Facts, not feelings, determine how old you are
It was inevitable. In the Netherlands, an ageing motivational speaker has filed a case demanding that the government allow him to change his legal age from 69 to 49 on the grounds that he feels like a “young god”.
Emile Ratelband hasn’t used the phrase “age dysphoria”, but his case clearly owes much to the transgender notion of “gender dysphoria” or “being stuck in the wrong body”. He argues that it is unfair for the state to label him one age when he (and, he claims, his doctors) feel he has the body of a much younger man. Not that his motives are entirely pure: “When I’m on Tinder and it says I’m 69, I don’t get an answer,” he says. “When I’m 49, with the face I have, I will be in a luxurious position.”
I imagine that Mr Ratelband will lose his case, but it is surely only the start. Transgenderism has opened a conceptual can of worms. If I feel that I’m something, why should the law agree in some cases, but not in others? If British law now defines a hate crime based on the victim’s feelings and if the Government wants to allow someone to change their legal sex with no medical input, people are entitled to ask why they can’t also define their own race or age.
In response, a transgender activist might argue that gender dysphoria has a biological basis. Many trans people speak of being “born” feeling different and claim that their brain or identity is biologically a different sex from the one Emile Ratelband wants to change his age from 69 to 49 they appear. You can’t tell a person’s sex purely by their chromosomes, they might argue. There are many syndromes (Swyer or Klinefelter), for example, in which the chromosomes don’t “match” a person’s sexual appearance.
As a result, the argument goes, the only “true” determinant of gender is how a person feels about themselves. In other words, a person can make a claim to biological fact based purely on their subjective experience. This “fact” trumps all other “facts”.

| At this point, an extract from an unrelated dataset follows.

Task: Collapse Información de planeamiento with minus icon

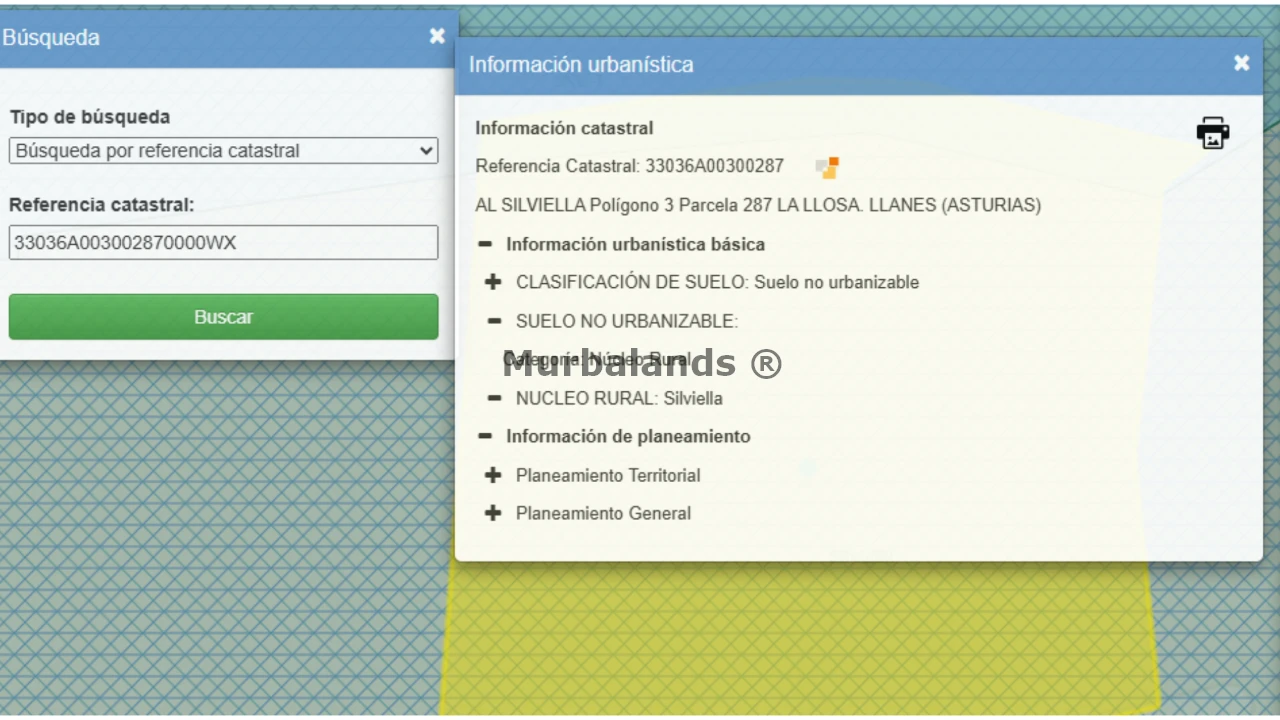Action: 485,436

It might be that science isn’t yet advanced enough to detect the biological basis for transgenderism. When it comes to interpersonal relations, it is polite to allow for this possibility. But Mr Ratelband’s case shows the problem with basing a legal system on this assumption. It allows individuals to redefine facts to suit their Tinder profile.
The law should not leap so far ahead of the science that judges or bureaucrats, rather than medical researchers, find themselves defining the correct threshold for scientific facts. It must choose between biology, as defined by the scientific method, or individual subjective experience, with all the consequences that would bring for women’s refuges, gay saunas, prisons and so on. No one should be given the legal right to define scientific facts.